**WRITTEN INSTRUCTION:** Turn every line of the rows below into a JSON list of strings, one string per line, leaving out blank lines.

**LISTED RECORDS:**
--*--

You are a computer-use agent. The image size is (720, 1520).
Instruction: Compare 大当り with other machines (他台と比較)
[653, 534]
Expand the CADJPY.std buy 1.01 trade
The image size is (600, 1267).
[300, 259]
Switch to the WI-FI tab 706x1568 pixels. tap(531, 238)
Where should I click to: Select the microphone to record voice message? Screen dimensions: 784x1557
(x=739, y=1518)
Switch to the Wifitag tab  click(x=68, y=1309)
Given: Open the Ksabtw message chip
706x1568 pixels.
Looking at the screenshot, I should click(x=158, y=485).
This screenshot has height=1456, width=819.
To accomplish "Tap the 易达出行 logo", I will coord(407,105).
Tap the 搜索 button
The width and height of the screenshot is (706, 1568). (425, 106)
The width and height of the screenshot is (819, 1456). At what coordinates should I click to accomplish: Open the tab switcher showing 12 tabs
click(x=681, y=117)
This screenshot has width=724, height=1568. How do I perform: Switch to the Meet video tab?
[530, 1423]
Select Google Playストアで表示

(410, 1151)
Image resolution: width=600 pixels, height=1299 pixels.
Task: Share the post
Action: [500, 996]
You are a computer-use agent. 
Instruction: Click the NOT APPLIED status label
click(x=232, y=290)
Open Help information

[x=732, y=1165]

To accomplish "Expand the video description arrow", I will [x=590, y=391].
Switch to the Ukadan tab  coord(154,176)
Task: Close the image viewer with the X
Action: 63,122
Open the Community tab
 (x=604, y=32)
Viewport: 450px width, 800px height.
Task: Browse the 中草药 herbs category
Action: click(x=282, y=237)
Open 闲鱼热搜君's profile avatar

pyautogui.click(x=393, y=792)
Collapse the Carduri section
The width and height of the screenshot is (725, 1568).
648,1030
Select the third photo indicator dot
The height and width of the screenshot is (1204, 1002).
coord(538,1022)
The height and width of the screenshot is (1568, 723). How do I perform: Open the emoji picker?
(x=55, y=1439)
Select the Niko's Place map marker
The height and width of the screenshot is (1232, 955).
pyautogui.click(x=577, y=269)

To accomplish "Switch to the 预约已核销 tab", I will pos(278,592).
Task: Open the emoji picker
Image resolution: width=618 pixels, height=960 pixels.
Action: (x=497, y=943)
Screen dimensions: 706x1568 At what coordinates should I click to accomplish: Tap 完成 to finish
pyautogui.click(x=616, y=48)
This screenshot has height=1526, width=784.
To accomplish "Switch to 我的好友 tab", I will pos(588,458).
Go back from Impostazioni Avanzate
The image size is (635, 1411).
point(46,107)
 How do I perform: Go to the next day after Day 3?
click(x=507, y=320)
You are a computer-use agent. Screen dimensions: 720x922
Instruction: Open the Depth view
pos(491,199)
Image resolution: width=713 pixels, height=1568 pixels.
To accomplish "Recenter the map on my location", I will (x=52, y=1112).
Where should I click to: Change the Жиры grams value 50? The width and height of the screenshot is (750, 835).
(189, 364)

--*--

**RESPONSE BELOW:**
[
  "You are a computer-use agent. The image size is (720, 1520).",
  "Instruction: Compare 大当り with other machines (他台と比較)",
  "[653, 534]",
  "Expand the CADJPY.std buy 1.01 trade",
  "The image size is (600, 1267).",
  "[300, 259]",
  "Switch to the WI-FI tab 706x1568 pixels. tap(531, 238)",
  "Where should I click to: Select the microphone to record voice message? Screen dimensions: 784x1557",
  "(x=739, y=1518)",
  "Switch to the Wifitag tab  click(x=68, y=1309)",
  "Given: Open the Ksabtw message chip",
  "706x1568 pixels.",
  "Looking at the screenshot, I should click(x=158, y=485).",
  "This screenshot has height=1456, width=819.",
  "To accomplish \"Tap the 易达出行 logo\", I will coord(407,105).",
  "Tap the 搜索 button",
  "The width and height of the screenshot is (706, 1568). (425, 106)",
  "The width and height of the screenshot is (819, 1456). At what coordinates should I click to accomplish: Open the tab switcher showing 12 tabs",
  "click(x=681, y=117)",
  "This screenshot has width=724, height=1568. How do I perform: Switch to the Meet video tab?",
  "[530, 1423]",
  "Select Google Playストアで表示",
  "(410, 1151)",
  "Image resolution: width=600 pixels, height=1299 pixels.",
  "Task: Share the post",
  "Action: [500, 996]",
  "You are a computer-use agent. ",
  "Instruction: Click the NOT APPLIED status label",
  "click(x=232, y=290)",
  "Open Help information",
  "[x=732, y=1165]",
  "To accomplish \"Expand the video description arrow\", I will [x=590, y=391].",
  "Switch to the Ukadan tab  coord(154,176)",
  "Task: Close the image viewer with the X",
  "Action: 63,122",
  "Open the Community tab",
  " (x=604, y=32)",
  "Viewport: 450px width, 800px height.",
  "Task: Browse the 中草药 herbs category",
  "Action: click(x=282, y=237)",
  "Open 闲鱼热搜君's profile avatar",
  "pyautogui.click(x=393, y=792)",
  "Collapse the Carduri section",
  "The width and height of the screenshot is (725, 1568).",
  "648,1030",
  "Select the third photo indicator dot",
  "The height and width of the screenshot is (1204, 1002).",
  "coord(538,1022)",
  "The height and width of the screenshot is (1568, 723). How do I perform: Open the emoji picker?",
  "(x=55, y=1439)",
  "Select the Niko's Place map marker",
  "The height and width of the screenshot is (1232, 955).",
  "pyautogui.click(x=577, y=269)",
  "To accomplish \"Switch to the 预约已核销 tab\", I will pos(278,592).",
  "Task: Open the emoji picker",
  "Image resolution: width=618 pixels, height=960 pixels.",
  "Action: (x=497, y=943)",
  "Screen dimensions: 706x1568 At what coordinates should I click to accomplish: Tap 完成 to finish",
  "pyautogui.click(x=616, y=48)",
  "This screenshot has height=1526, width=784.",
  "To accomplish \"Switch to 我的好友 tab\", I will pos(588,458).",
  "Go back from Impostazioni Avanzate",
  "The image size is (635, 1411).",
  "point(46,107)",
  " How do I perform: Go to the next day after Day 3?",
  "click(x=507, y=320)",
  "You are a computer-use agent. Screen dimensions: 720x922",
  "Instruction: Open the Depth view",
  "pos(491,199)",
  "Image resolution: width=713 pixels, height=1568 pixels.",
  "To accomplish \"Recenter the map on my location\", I will (x=52, y=1112).",
  "Where should I click to: Change the Жиры grams value 50? The width and height of the screenshot is (750, 835).",
  "(189, 364)"
]